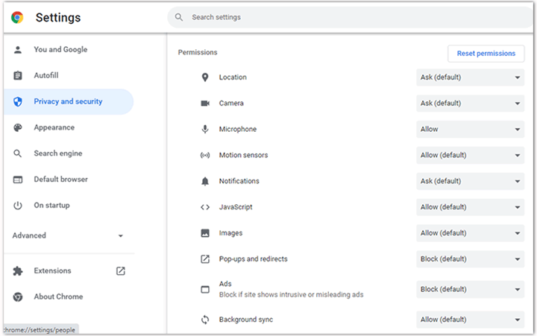Change the Pop-ups and redirects dropdown
This screenshot has height=336, width=537.
[x=470, y=259]
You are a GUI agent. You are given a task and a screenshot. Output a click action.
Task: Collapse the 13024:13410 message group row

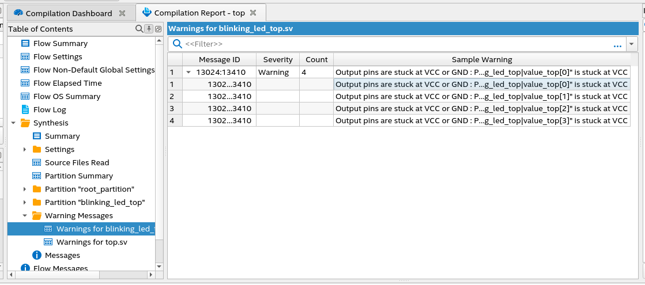pyautogui.click(x=188, y=73)
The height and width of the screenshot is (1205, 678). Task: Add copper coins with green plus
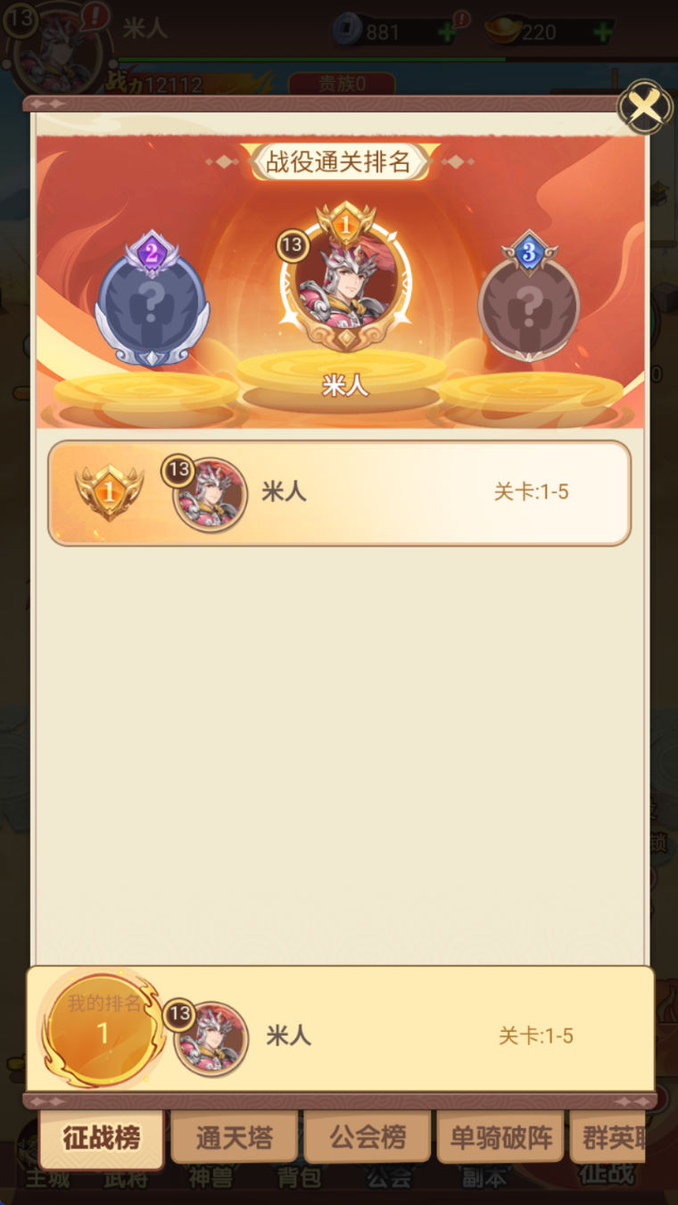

• Task item
Write out word for word every line from the line with "You are a GUI" through the final line of the records, both included, skipping the pictures.

• Result of the exercise
You are a GUI agent. You are given a task and a screenshot. Output a click action.
Task: Collapse the 13024:13410 message group row

pyautogui.click(x=188, y=73)
The height and width of the screenshot is (1205, 678). Task: Add copper coins with green plus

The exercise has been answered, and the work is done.